- **Texto seleccionado**:
Por Horacio Minotti (*)
En los últimos tiempos han aparecido ciertos personajillos políticos militando con fiereza un curioso discurso al que llaman antigrieta y fustigando ferozmente a todos aquellos que no se avienen a convenir que dicha fórmula es la salida del oscuro túnel. El problema de esa alquimia -o, como tal vez la llamaría Marta Minujín, esa “menesunda”-, a la que denominan grácilmente “consensos”, es que suele tener aroma a contubernio.
Los que proclaman tales acuerdos no se refieren a alcanzarlos con la sociedad, mediante la convicción y el voto, sino a consensuar entre dirigentes políticos, a una suerte de juntada fernetera de figurones desprestigiados, en la que todos abrazados, y entre chistes subidos de tono, definan los futuros de aquellos que, absortos, los miran con completa desconfianza.

- **Inténtalo**:
Transcribe completo el texto anterior sobre el discurso antigrieta, sin alterar ni una palabra.

- **Registros proporcionados**:

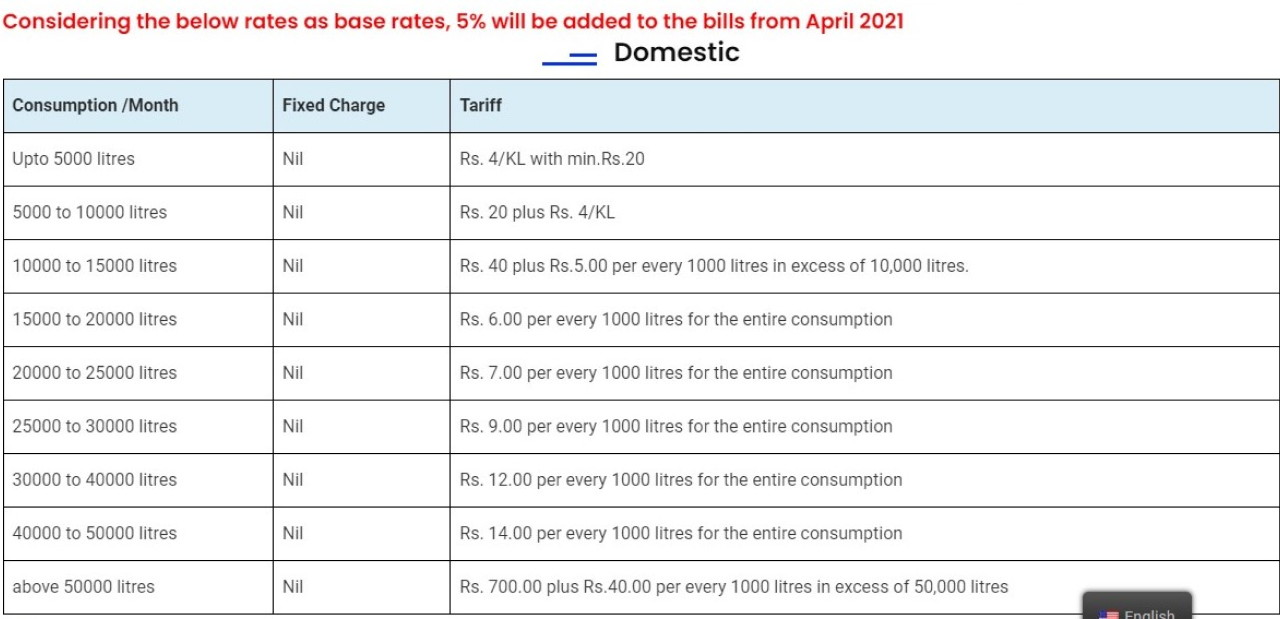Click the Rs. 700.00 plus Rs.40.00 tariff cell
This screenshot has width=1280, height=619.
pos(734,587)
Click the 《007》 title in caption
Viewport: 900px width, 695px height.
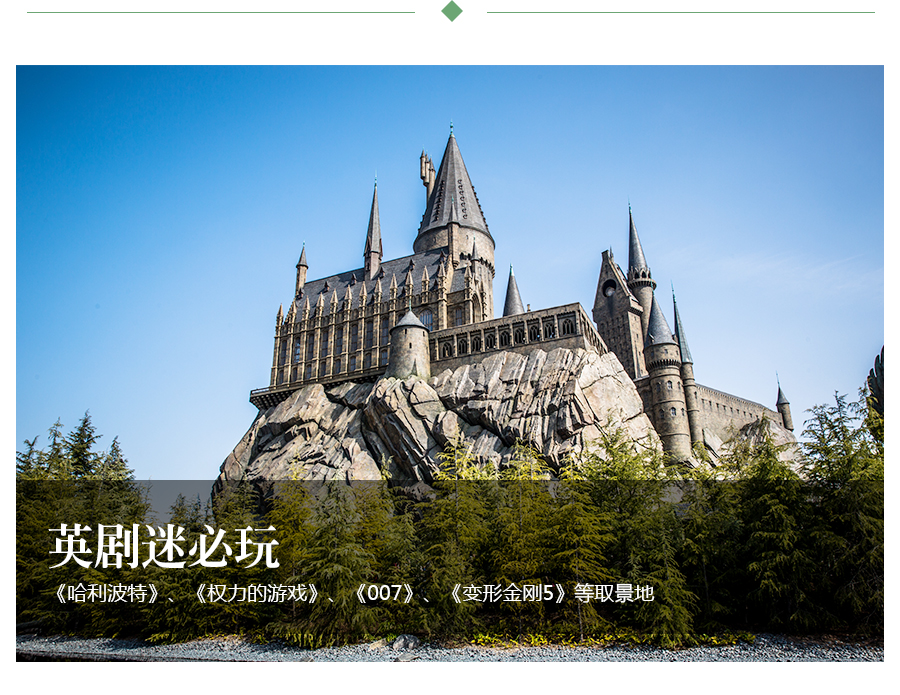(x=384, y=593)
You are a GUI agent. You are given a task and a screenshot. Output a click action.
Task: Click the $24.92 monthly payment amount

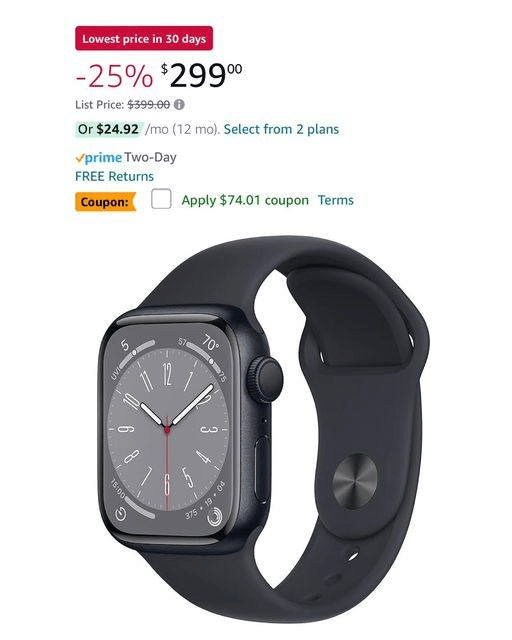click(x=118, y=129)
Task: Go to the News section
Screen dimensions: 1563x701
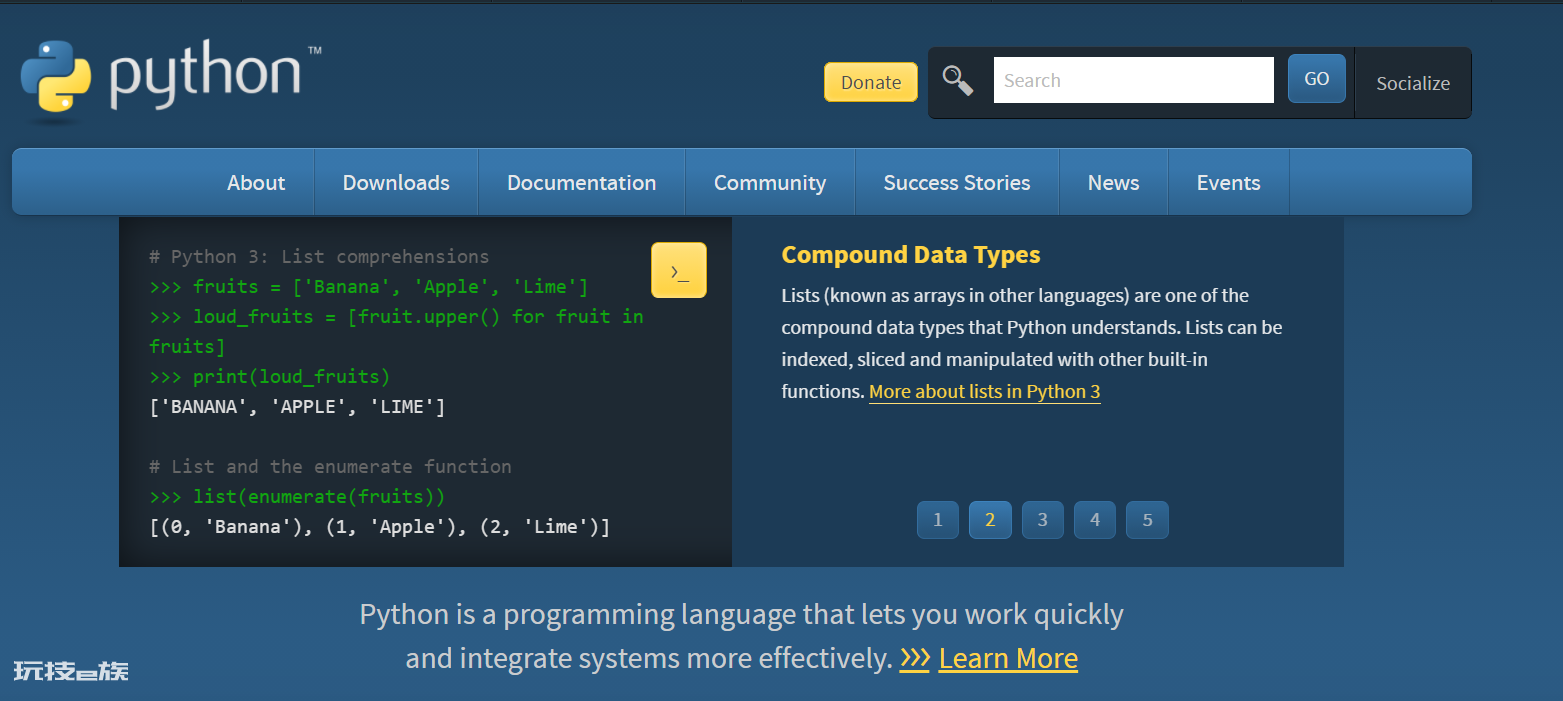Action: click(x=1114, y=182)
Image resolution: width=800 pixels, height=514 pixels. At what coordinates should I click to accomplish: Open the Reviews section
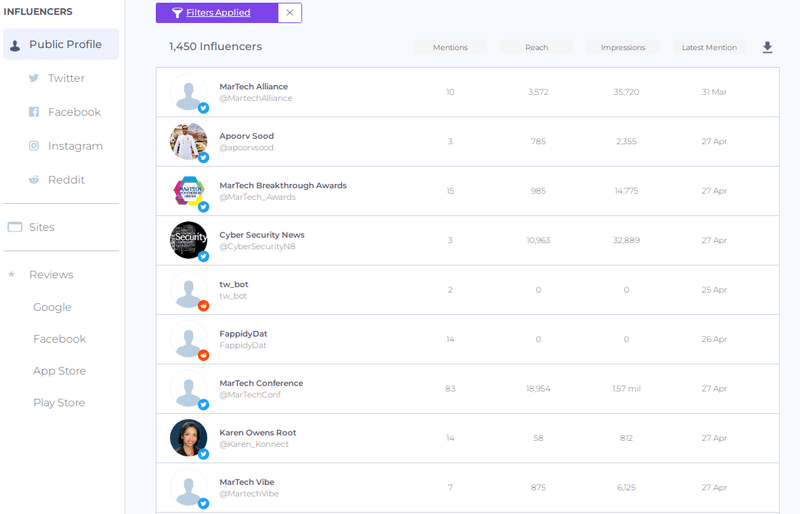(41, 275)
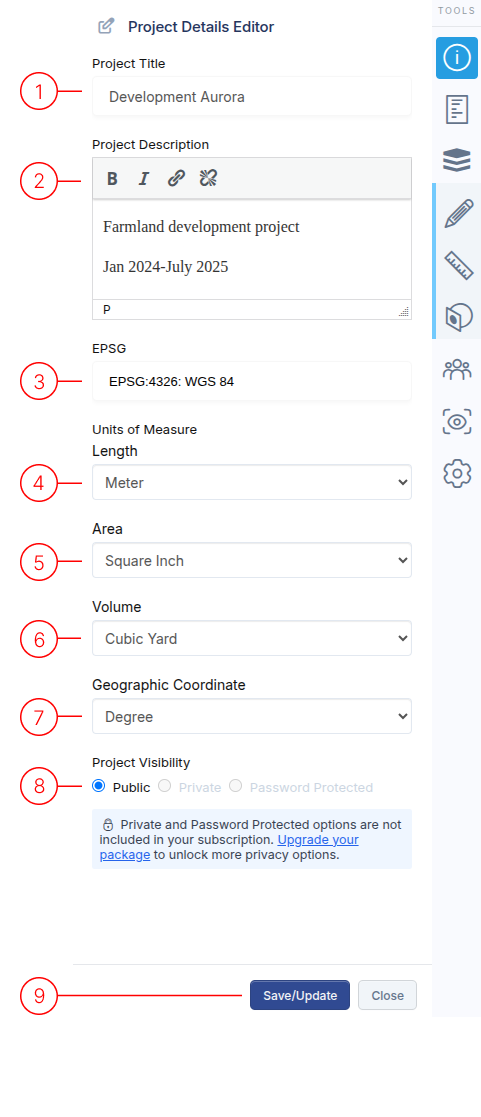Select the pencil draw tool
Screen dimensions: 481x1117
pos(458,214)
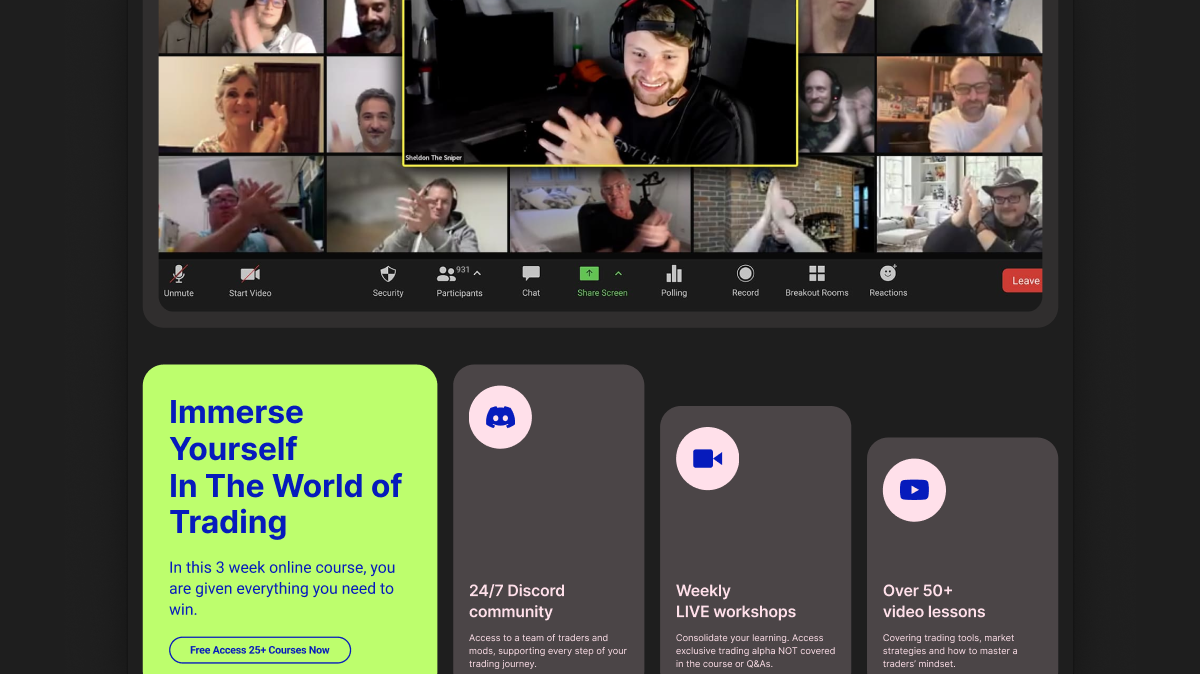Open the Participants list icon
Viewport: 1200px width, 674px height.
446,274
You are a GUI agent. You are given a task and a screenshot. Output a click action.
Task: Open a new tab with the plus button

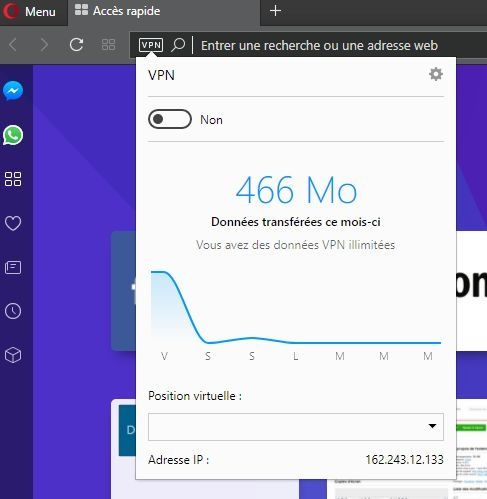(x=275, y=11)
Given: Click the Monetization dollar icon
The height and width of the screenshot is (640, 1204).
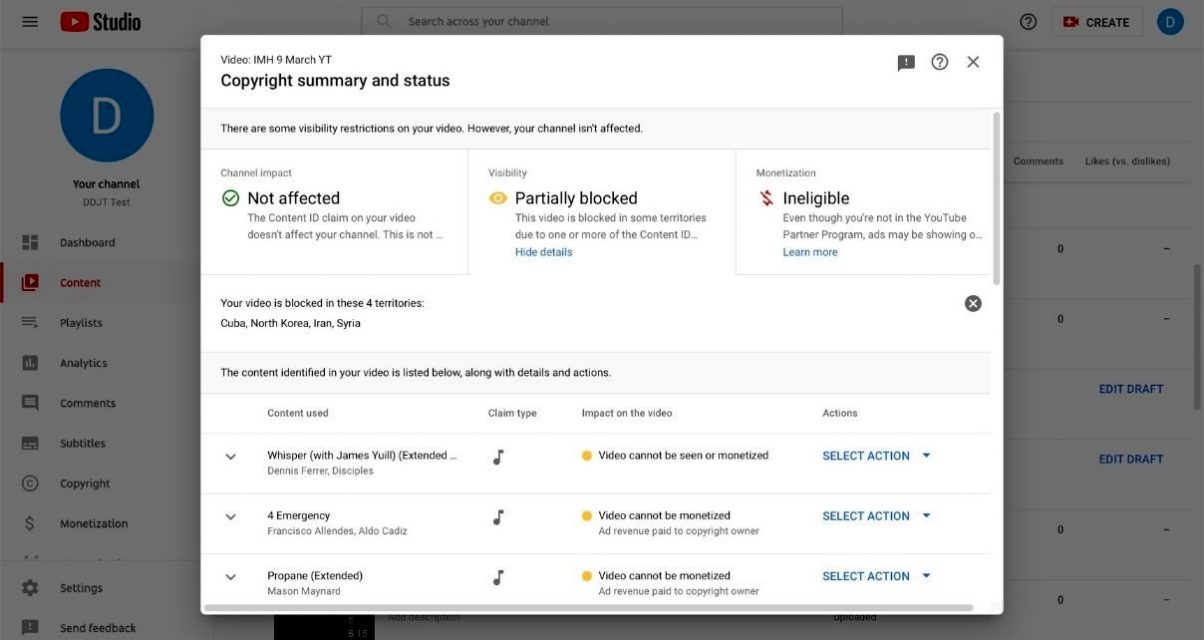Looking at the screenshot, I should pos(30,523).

- **Solución escrita**:
Por Horacio Minotti (*)
En los últimos tiempos han aparecido ciertos personajillos políticos militando con fiereza un curioso discurso al que llaman antigrieta y fustigando ferozmente a todos aquellos que no se avienen a convenir que dicha fórmula es la salida del oscuro túnel. El problema de esa alquimia -o, como tal vez la llamaría Marta Minujín, esa “menesunda”-, a la que denominan grácilmente “consensos”, es que suele tener aroma a contubernio.
Los que proclaman tales acuerdos no se refieren a alcanzarlos con la sociedad, mediante la convicción y el voto, sino a consensuar entre dirigentes políticos, a una suerte de juntada fernetera de figurones desprestigiados, en la que todos abrazados, y entre chistes subidos de tono, definan los futuros de aquellos que, absortos, los miran con completa desconfianza.